* [THE DATA]:
********
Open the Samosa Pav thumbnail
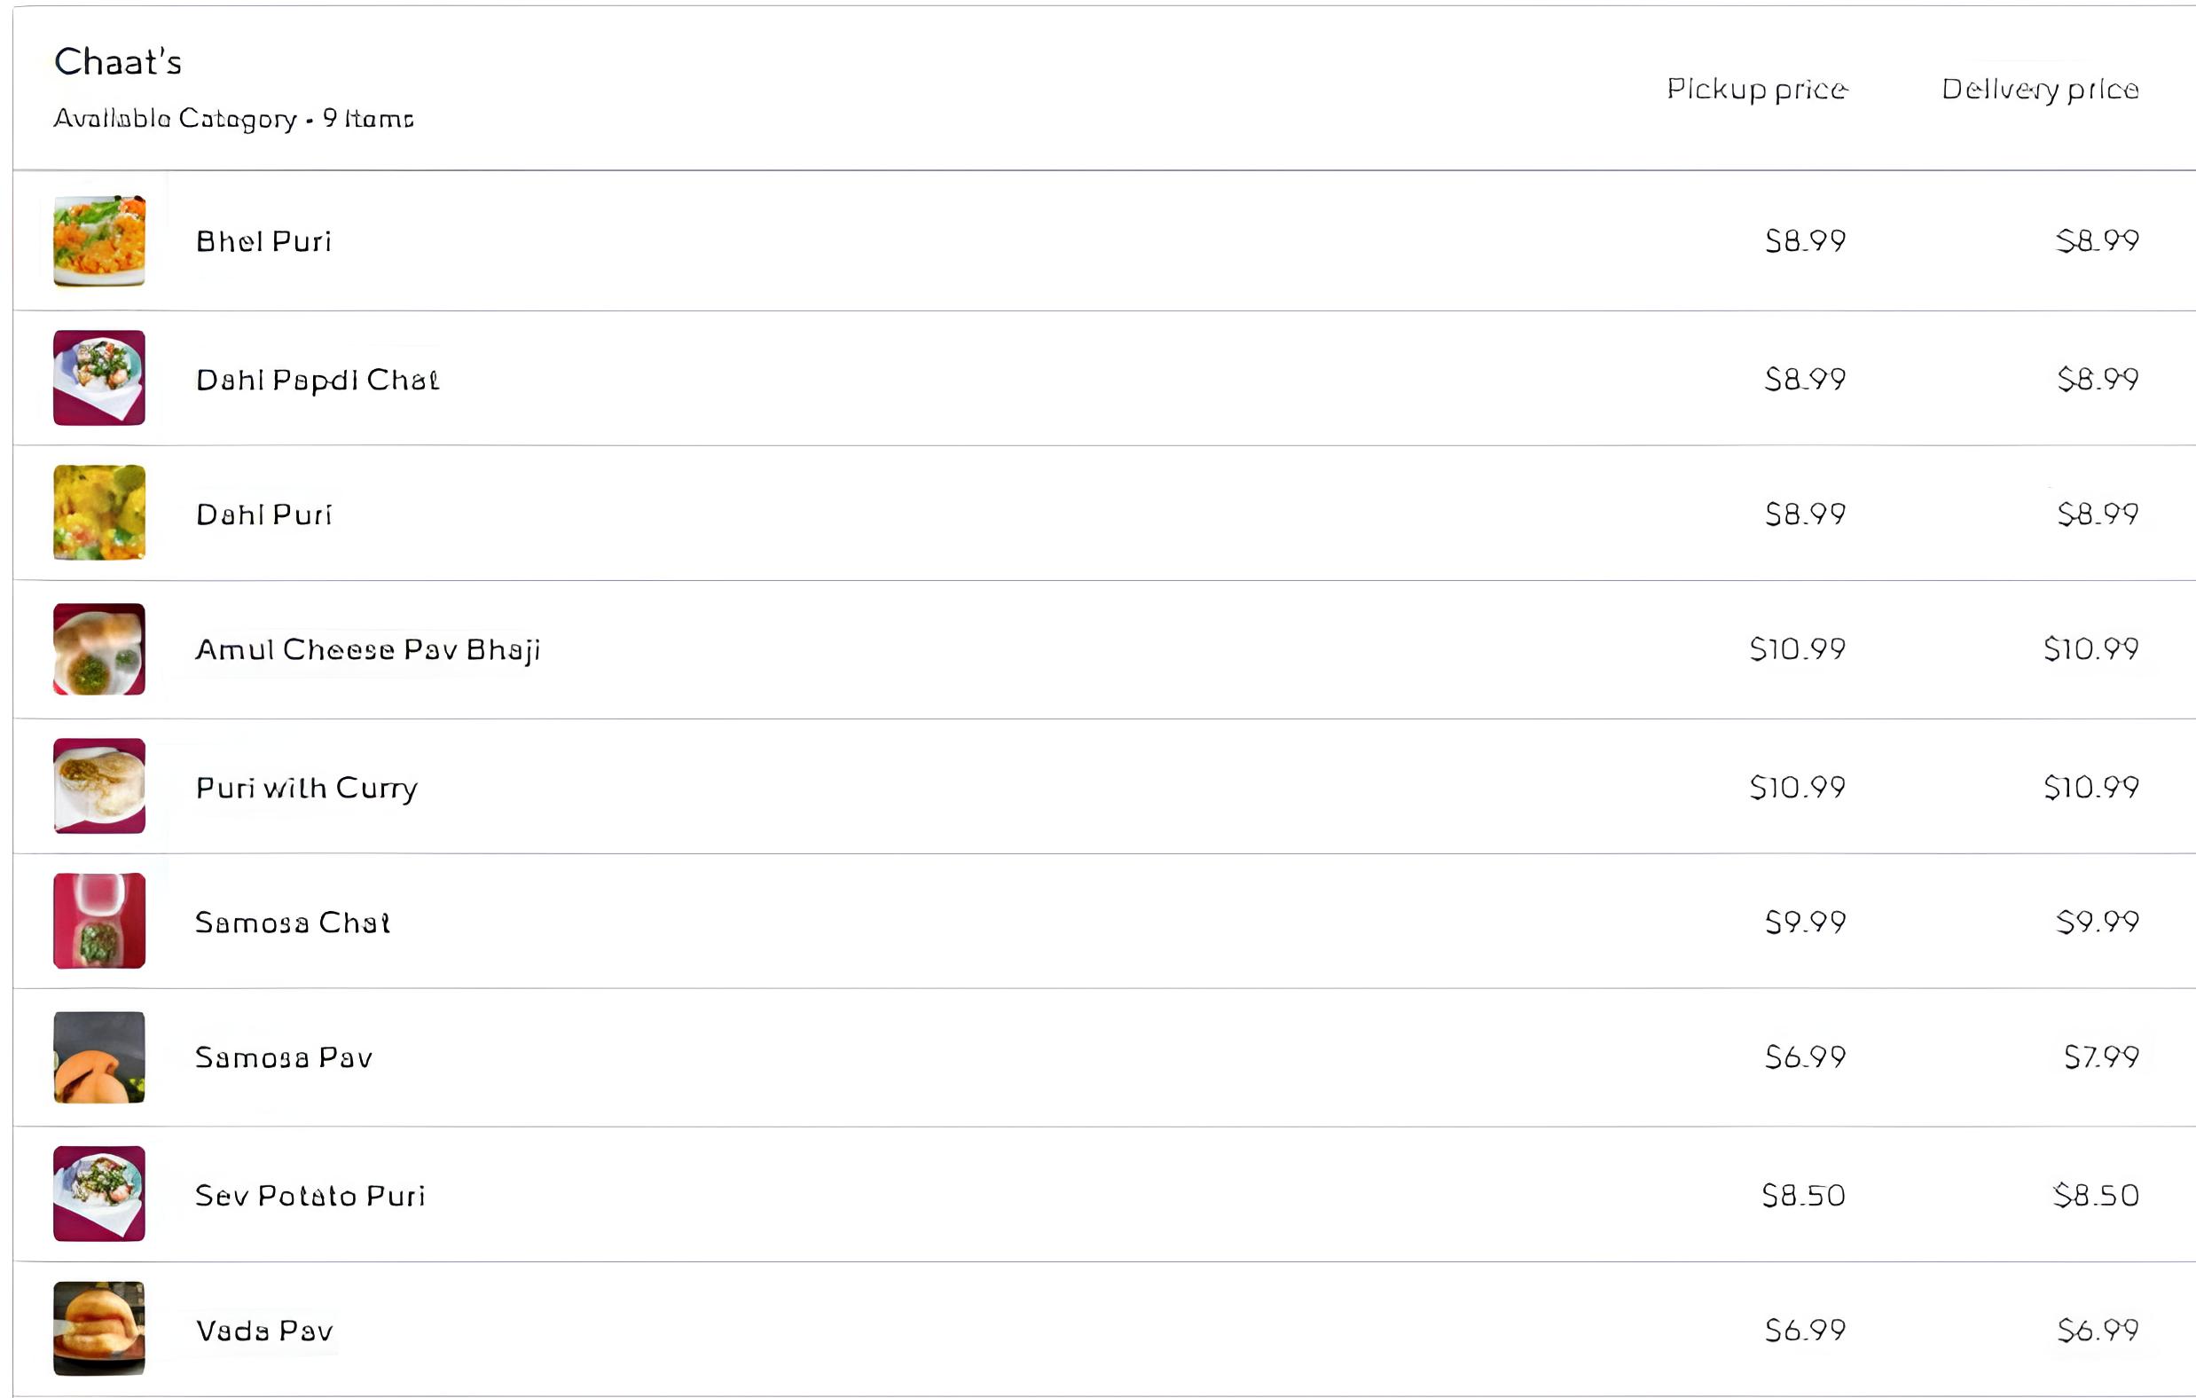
********
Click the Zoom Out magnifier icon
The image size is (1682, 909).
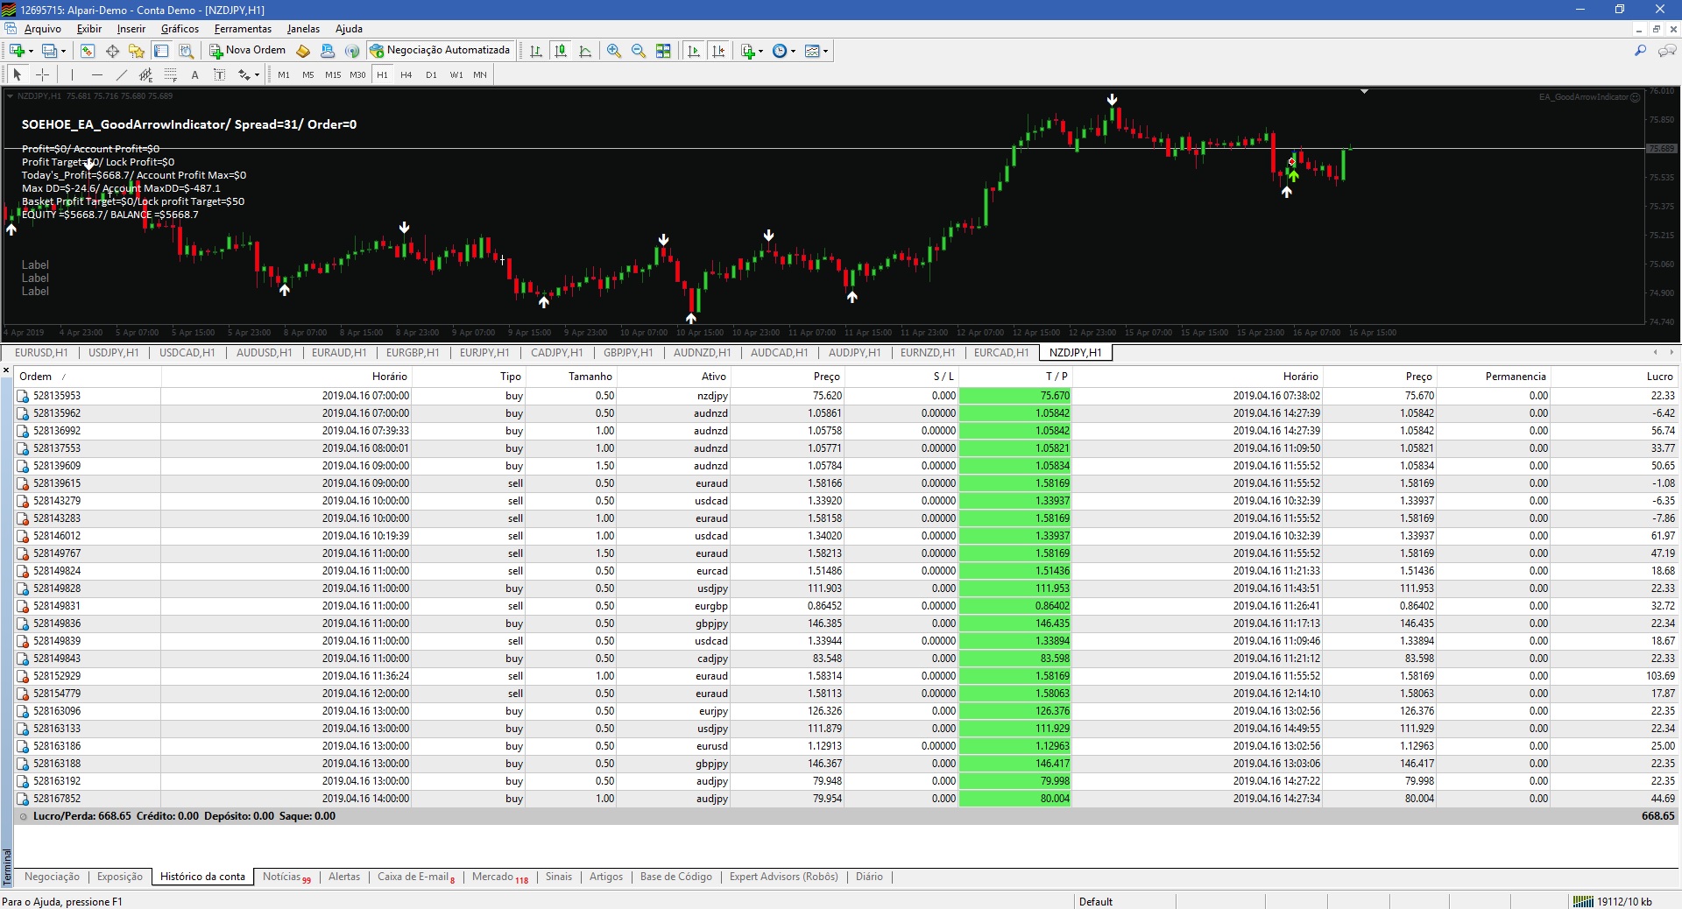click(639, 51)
********
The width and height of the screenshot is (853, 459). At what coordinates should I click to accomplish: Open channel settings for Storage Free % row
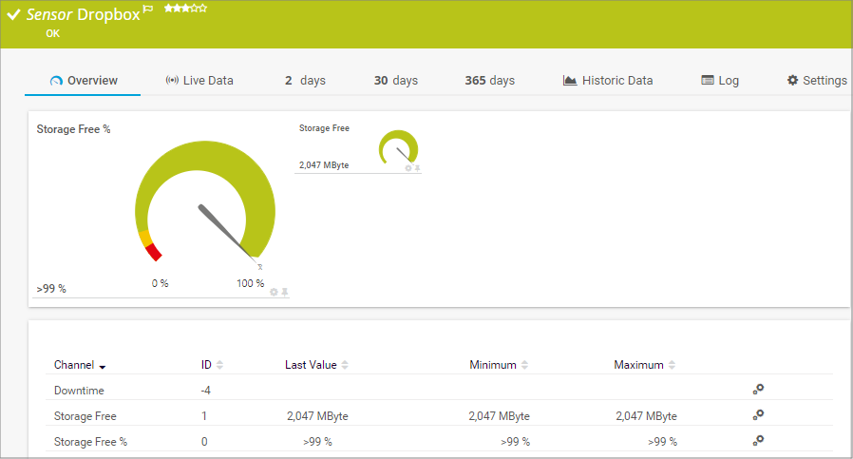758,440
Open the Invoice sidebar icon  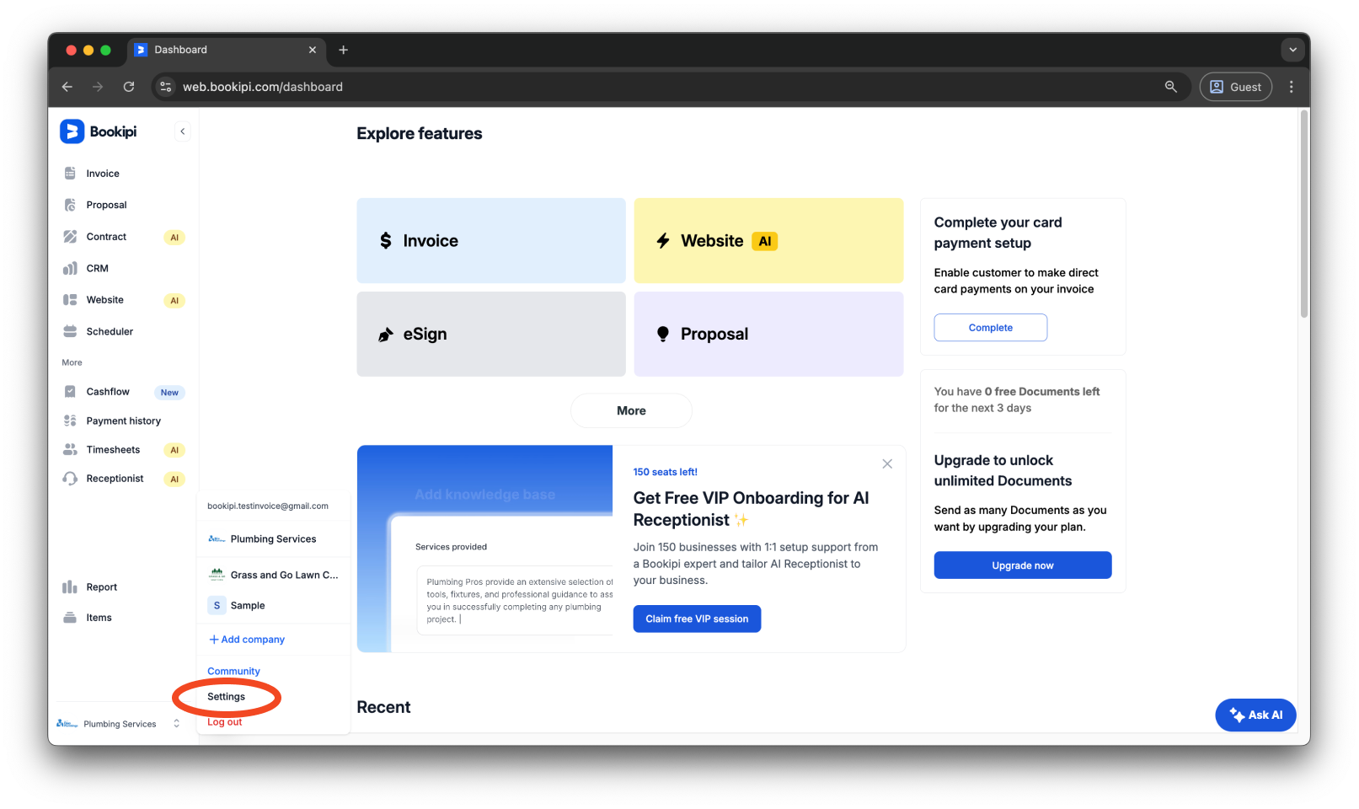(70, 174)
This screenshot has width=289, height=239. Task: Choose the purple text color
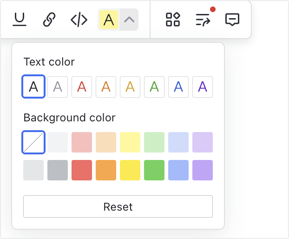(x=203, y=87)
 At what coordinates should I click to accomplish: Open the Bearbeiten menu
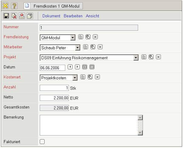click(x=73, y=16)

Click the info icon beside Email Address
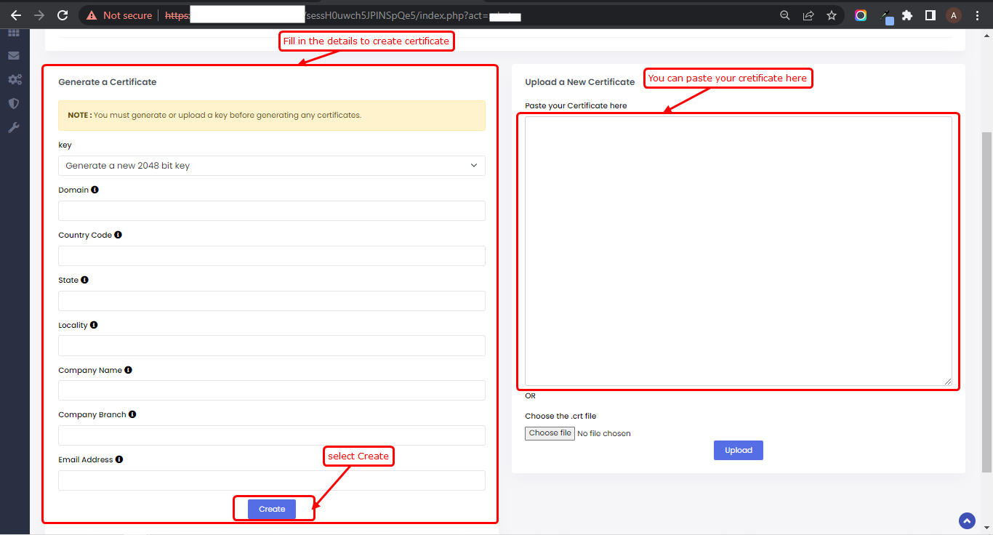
********
Would you set down only the lines above from the line with "At what coordinates should I click to accomplish: Open the" to the line with "Click the info icon beside Email Address", both included, exactly as they stand and without the pictures?

 At what coordinates should I click to accomplish: Open the Bearbeiten menu
click(x=73, y=16)

Click the info icon beside Email Address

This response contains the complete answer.